Format every line of the listing below as a Markdown table with the columns "Row" and "Line", one numbered row per line, and skip the blank lines.

──────────

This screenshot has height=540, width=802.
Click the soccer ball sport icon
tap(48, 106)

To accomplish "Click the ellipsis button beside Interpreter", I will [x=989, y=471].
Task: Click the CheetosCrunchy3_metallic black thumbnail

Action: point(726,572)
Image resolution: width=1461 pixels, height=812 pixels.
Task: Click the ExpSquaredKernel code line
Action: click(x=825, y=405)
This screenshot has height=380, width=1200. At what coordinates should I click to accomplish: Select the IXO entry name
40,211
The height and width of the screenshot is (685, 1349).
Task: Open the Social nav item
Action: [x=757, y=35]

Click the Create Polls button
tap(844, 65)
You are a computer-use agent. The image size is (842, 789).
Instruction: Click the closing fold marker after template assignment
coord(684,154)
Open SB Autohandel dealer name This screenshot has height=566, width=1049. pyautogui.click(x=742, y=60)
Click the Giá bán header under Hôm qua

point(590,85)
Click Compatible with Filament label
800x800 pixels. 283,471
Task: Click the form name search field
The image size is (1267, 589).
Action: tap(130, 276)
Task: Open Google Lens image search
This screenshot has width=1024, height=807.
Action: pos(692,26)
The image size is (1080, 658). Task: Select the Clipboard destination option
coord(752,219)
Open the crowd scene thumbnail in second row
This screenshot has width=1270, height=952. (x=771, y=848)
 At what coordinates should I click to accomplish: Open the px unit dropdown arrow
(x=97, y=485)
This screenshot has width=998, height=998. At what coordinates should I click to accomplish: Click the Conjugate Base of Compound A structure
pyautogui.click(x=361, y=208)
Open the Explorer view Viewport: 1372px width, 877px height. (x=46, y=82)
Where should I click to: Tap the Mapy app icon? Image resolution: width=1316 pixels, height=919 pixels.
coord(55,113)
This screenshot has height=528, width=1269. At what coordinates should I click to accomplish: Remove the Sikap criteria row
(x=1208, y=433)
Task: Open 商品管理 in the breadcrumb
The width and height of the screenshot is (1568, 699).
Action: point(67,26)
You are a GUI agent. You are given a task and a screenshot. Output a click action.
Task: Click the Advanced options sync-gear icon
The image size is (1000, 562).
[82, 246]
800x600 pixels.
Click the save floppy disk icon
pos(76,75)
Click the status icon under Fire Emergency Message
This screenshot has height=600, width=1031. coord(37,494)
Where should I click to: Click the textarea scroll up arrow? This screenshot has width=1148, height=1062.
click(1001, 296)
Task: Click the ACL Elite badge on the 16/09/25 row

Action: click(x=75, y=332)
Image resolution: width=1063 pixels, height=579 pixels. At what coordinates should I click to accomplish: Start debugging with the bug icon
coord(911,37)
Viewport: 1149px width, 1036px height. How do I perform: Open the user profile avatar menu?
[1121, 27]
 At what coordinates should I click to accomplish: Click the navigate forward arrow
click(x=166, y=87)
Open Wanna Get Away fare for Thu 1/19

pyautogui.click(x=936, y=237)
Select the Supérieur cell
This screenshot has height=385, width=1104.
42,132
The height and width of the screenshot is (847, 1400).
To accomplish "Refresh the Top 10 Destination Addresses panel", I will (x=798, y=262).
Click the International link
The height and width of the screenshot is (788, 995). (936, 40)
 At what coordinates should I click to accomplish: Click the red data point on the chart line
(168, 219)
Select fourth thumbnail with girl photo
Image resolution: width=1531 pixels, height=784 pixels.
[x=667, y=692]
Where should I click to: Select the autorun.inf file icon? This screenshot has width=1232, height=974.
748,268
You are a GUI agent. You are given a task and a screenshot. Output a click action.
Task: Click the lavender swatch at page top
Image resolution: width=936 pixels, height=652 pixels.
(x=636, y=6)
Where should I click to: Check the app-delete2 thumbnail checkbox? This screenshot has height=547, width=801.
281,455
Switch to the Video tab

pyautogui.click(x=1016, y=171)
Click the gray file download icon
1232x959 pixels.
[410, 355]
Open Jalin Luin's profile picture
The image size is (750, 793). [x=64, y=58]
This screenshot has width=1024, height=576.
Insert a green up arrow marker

──────────

Result:
| Row | Line |
|---|---|
| 1 | This screenshot has height=540, width=802. |
| 2 | Click the soccer ball sport icon |
| 3 | tap(48, 106) |
| 4 | To accomplish "Click the ellipsis button beside Interpreter", I will [x=989, y=471]. |
| 5 | Task: Click the CheetosCrunchy3_metallic black thumbnail |
| 6 | Action: point(726,572) |
| 7 | Image resolution: width=1461 pixels, height=812 pixels. |
| 8 | Task: Click the ExpSquaredKernel code line |
| 9 | Action: click(x=825, y=405) |
| 10 | This screenshot has height=380, width=1200. At what coordinates should I click to accomplish: Select the IXO entry name |
| 11 | 40,211 |
| 12 | The height and width of the screenshot is (685, 1349). |
| 13 | Task: Open the Social nav item |
| 14 | Action: [x=757, y=35] |
| 15 | Click the Create Polls button |
| 16 | tap(844, 65) |
| 17 | You are a computer-use agent. The image size is (842, 789). |
| 18 | Instruction: Click the closing fold marker after template assignment |
| 19 | coord(684,154) |
| 20 | Open SB Autohandel dealer name This screenshot has height=566, width=1049. pyautogui.click(x=742, y=60) |
| 21 | Click the Giá bán header under Hôm qua |
| 22 | point(590,85) |
| 23 | Click Compatible with Filament label |
| 24 | 800x800 pixels. 283,471 |
| 25 | Task: Click the form name search field |
| 26 | The image size is (1267, 589). |
| 27 | Action: tap(130, 276) |
| 28 | Task: Open Google Lens image search |
| 29 | This screenshot has width=1024, height=807. |
| 30 | Action: pos(692,26) |
| 31 | The image size is (1080, 658). Task: Select the Clipboard destination option |
| 32 | coord(752,219) |
| 33 | Open the crowd scene thumbnail in second row |
| 34 | This screenshot has width=1270, height=952. (x=771, y=848) |
| 35 |  At what coordinates should I click to accomplish: Open the px unit dropdown arrow |
| 36 | (x=97, y=485) |
| 37 | This screenshot has width=998, height=998. At what coordinates should I click to accomplish: Click the Conjugate Base of Compound A structure |
| 38 | pyautogui.click(x=361, y=208) |
| 39 | Open the Explorer view Viewport: 1372px width, 877px height. (x=46, y=82) |
| 40 | Where should I click to: Tap the Mapy app icon? Image resolution: width=1316 pixels, height=919 pixels. |
| 41 | coord(55,113) |
| 42 | This screenshot has height=528, width=1269. At what coordinates should I click to accomplish: Remove the Sikap criteria row |
| 43 | (x=1208, y=433) |
| 44 | Task: Open 商品管理 in the breadcrumb |
| 45 | The width and height of the screenshot is (1568, 699). |
| 46 | Action: point(67,26) |
| 47 | You are a GUI agent. You are given a task and a screenshot. Output a click action. |
| 48 | Task: Click the Advanced options sync-gear icon |
| 49 | The image size is (1000, 562). |
| 50 | [82, 246] |
| 51 | 800x600 pixels. |
| 52 | Click the save floppy disk icon |
| 53 | pos(76,75) |
| 54 | Click the status icon under Fire Emergency Message |
| 55 | This screenshot has height=600, width=1031. coord(37,494) |
| 56 | Where should I click to: Click the textarea scroll up arrow? This screenshot has width=1148, height=1062. |
| 57 | click(1001, 296) |
| 58 | Task: Click the ACL Elite badge on the 16/09/25 row |
| 59 | Action: click(x=75, y=332) |
| 60 | Image resolution: width=1063 pixels, height=579 pixels. At what coordinates should I click to accomplish: Start debugging with the bug icon |
| 61 | coord(911,37) |
| 62 | Viewport: 1149px width, 1036px height. How do I perform: Open the user profile avatar menu? |
| 63 | [1121, 27] |
| 64 |  At what coordinates should I click to accomplish: Click the navigate forward arrow |
| 65 | click(x=166, y=87) |
| 66 | Open Wanna Get Away fare for Thu 1/19 |
| 67 | pyautogui.click(x=936, y=237) |
| 68 | Select the Supérieur cell |
| 69 | This screenshot has height=385, width=1104. |
| 70 | 42,132 |
| 71 | The height and width of the screenshot is (847, 1400). |
| 72 | To accomplish "Refresh the Top 10 Destination Addresses panel", I will (x=798, y=262). |
| 73 | Click the International link |
| 74 | The height and width of the screenshot is (788, 995). (936, 40) |
| 75 |  At what coordinates should I click to accomplish: Click the red data point on the chart line |
| 76 | (168, 219) |
| 77 | Select fourth thumbnail with girl photo |
| 78 | Image resolution: width=1531 pixels, height=784 pixels. |
| 79 | [x=667, y=692] |
| 80 | Where should I click to: Select the autorun.inf file icon? This screenshot has width=1232, height=974. |
| 81 | 748,268 |
| 82 | You are a GUI agent. You are given a task and a screenshot. Output a click action. |
| 83 | Task: Click the lavender swatch at page top |
| 84 | Image resolution: width=936 pixels, height=652 pixels. |
| 85 | (x=636, y=6) |
| 86 | Where should I click to: Check the app-delete2 thumbnail checkbox? This screenshot has height=547, width=801. |
| 87 | 281,455 |
| 88 | Switch to the Video tab |
| 89 | pyautogui.click(x=1016, y=171) |
| 90 | Click the gray file download icon |
| 91 | 1232x959 pixels. |
| 92 | [410, 355] |
| 93 | Open Jalin Luin's profile picture |
| 94 | The image size is (750, 793). [x=64, y=58] |
| 95 | This screenshot has width=1024, height=576. |
| 96 | Insert a green up arrow marker |